Main eruption ages and eruption volume (DRE (dense-rock equivalent) is the equivalent magma eruption volume. The volume of erupted products is much higher):
- Aso-1: About 266,000 years ago, erupted 32 km3 DRE.
- Aso-2: About 141,000 years ago, erupted 32 km3 DRE.
- Aso-3: About 130,000 years ago, erupted 96 km3 DRE.
- Aso-4: About 90,000 years ago, erupted 384 km3 DRE which was at least VEI 7.
- Nojiri pumice about 84,000 years ago erupted 1 km3 DRE.
- Kusasenrigahama Pumice from Kusasenrigahama at approximately 30,000 years ago erupted 1 km3 DRE at VEI 5
- Jigoku spa about 8,050 BCE, Ikph2 tephra
- Janoo before 5,300 BCE Tephta and scora cone
- Nakadake 5,300 to 12,000 BCE tephra falls
- near Janoo about 5,300 BCE Akamizu lava flow
- Near Ikenokubo about 5,300 BCE tuff ring
- Jigoku Onsen 3,000 to 4,400 BCE tephra, Ikph1 tephra
- Nakadake 3,000 to 4,400 BCE tephra falls
- Nakadake 4,000 to 3,000 BCE tephra falls
- Unknown vent near Janoo, 2150 BCE Aso central cone No. 1 pumice, ACP-1 tephra
- Kishimadake 2,050 BCE >0.02 km3 DME VEI 4, KsS tephra
- Nakadake 1,600 to 2,000 BCE tephra falls
- Ojodake 1,650 BCE >0.02 km3 DME VEI 4, OjS tephra
- Komezuka, Kamikomezuka 1,350 BCE tephra 0.05 km3 DME
- Unknown Aso 1270 ± 75 BCE
- Western central cones debris avalanche 100 CE to 400 BCE
- Nakadake 630 ± 50 BCE tephra falls
- Nakadake 440 ± 75 CE N2S tephra fall
- See timeline for eruptions in historic written record (KEY-pink if confined to volcano, red tephra fall, magenta human deaths)

=== Tectonics ===
There are multiple active faults both under the volcano and adjacent on this area of the Amur Plate. The Okinawa Plate collides with the Amur Plate to the south and the Pacific Plate is subducting under both. The caldera is located where two volcanic lines intersect, being those in the Central Kyushu Rift Valley with volcanoes of Mount Yufu, in Oita Prefecture, through the Kuju volcanoes and Aso Caldera, and on to Mount Unzen and line that runs from Aso Caldera to the Kirishima volcanic group, Aira Caldera, Ata Caldera, and on to the Kikai Caldera. The high resolution Bouguer gravity imaging of Kyushu has confirmed the caldera to be piston rather than funnel shaped, as originally proposed, and related to known active faults and in particular the gravity gradient zone of the Aso Caldera is part of the Oita-Kumamoto Tectonic Line (OKTL) gravity gradient zone and this appears to connect with the Japan Median Tectonic Lines gravity gradient zone, strengthening the evidence that the lines are closely related tectonic features.

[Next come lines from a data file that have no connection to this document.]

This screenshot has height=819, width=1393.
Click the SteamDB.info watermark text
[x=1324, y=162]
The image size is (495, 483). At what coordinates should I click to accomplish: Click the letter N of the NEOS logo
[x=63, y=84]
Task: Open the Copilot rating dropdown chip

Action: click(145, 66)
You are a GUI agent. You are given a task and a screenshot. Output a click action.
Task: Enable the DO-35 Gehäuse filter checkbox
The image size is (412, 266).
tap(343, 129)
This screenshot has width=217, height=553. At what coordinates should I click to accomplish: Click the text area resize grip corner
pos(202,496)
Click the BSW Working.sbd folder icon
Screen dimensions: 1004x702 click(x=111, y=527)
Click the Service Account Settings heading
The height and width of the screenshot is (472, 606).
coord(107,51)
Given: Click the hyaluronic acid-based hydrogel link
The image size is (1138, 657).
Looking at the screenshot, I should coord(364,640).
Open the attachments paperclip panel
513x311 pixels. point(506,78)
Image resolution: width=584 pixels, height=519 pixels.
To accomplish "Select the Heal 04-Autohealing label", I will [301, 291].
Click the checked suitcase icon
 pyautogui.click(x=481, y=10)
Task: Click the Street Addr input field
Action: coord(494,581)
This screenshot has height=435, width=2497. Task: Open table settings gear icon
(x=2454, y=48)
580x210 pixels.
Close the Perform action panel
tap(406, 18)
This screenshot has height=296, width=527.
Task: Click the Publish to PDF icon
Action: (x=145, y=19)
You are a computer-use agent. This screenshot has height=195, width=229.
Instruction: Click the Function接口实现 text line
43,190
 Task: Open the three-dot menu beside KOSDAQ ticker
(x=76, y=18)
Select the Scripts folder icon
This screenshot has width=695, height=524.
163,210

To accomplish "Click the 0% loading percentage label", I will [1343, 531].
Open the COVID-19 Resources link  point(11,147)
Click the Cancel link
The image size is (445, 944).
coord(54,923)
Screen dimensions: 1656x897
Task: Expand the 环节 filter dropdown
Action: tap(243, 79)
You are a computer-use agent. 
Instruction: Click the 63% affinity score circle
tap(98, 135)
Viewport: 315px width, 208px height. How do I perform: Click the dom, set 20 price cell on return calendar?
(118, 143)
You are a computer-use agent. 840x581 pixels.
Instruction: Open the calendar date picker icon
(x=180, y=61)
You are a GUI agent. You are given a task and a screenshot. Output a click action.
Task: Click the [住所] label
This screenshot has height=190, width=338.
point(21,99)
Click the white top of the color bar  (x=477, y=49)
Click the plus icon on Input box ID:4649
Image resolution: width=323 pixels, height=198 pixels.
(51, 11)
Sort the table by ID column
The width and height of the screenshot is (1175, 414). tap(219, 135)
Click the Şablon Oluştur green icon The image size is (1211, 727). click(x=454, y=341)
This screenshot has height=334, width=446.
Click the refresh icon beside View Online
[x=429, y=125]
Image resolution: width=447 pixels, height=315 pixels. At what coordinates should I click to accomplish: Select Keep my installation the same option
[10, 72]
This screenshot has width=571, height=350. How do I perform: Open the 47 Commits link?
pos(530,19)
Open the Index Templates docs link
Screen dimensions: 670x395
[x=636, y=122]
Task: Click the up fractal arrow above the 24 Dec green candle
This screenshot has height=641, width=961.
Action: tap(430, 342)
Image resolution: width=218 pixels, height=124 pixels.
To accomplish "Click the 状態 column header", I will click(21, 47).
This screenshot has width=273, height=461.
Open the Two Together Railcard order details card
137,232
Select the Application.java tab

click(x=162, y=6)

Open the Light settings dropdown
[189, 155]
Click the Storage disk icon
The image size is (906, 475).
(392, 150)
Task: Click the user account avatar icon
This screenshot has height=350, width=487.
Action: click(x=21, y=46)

== Size and other context ==

In Japan, the caldera forming Lake Kussharo, which measures 26 by 20 km, is larger than Aso caldera leaving it the second largest in Japan. It is not rare to see calderas of this scale; however, to see calderas with an interior stable enough to cultivate land, build highways and lay railroads is quite rare. The caldera contains the city of Aso as well as the town and village of Takamori and Minamiaso.